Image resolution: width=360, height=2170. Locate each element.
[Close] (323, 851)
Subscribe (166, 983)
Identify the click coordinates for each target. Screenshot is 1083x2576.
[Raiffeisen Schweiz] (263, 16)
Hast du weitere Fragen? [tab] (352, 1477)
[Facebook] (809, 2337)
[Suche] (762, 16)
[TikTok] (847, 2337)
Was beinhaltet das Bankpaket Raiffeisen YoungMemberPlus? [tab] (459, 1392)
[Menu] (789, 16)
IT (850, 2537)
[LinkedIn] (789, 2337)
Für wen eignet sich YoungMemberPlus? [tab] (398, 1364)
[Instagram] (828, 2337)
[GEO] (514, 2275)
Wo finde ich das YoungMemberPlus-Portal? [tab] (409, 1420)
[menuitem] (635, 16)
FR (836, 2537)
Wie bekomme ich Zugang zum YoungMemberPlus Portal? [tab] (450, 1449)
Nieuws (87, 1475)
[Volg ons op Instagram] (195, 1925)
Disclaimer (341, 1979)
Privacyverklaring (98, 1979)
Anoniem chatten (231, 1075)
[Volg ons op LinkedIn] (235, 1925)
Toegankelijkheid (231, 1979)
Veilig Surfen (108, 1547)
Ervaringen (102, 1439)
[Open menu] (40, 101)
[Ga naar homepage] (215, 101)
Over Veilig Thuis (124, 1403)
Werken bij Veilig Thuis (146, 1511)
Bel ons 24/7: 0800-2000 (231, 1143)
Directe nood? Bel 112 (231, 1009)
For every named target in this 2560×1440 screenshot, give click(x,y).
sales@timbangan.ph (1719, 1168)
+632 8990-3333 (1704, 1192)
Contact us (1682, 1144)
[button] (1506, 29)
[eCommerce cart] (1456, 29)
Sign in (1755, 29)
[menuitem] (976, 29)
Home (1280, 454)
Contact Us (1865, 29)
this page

Activity. The expected output is exactly the lines of the listing above between the line holding "[Raiffeisen Schweiz] (263, 16)" and the line holding "[GEO] (514, 2275)", inclusive.

Answer to this problem.
[Raiffeisen Schweiz] (263, 16)
Hast du weitere Fragen? [tab] (352, 1477)
[Facebook] (809, 2337)
[Suche] (762, 16)
[TikTok] (847, 2337)
Was beinhaltet das Bankpaket Raiffeisen YoungMemberPlus? [tab] (459, 1392)
[Menu] (789, 16)
IT (850, 2537)
[LinkedIn] (789, 2337)
Für wen eignet sich YoungMemberPlus? [tab] (398, 1364)
[Instagram] (828, 2337)
[GEO] (514, 2275)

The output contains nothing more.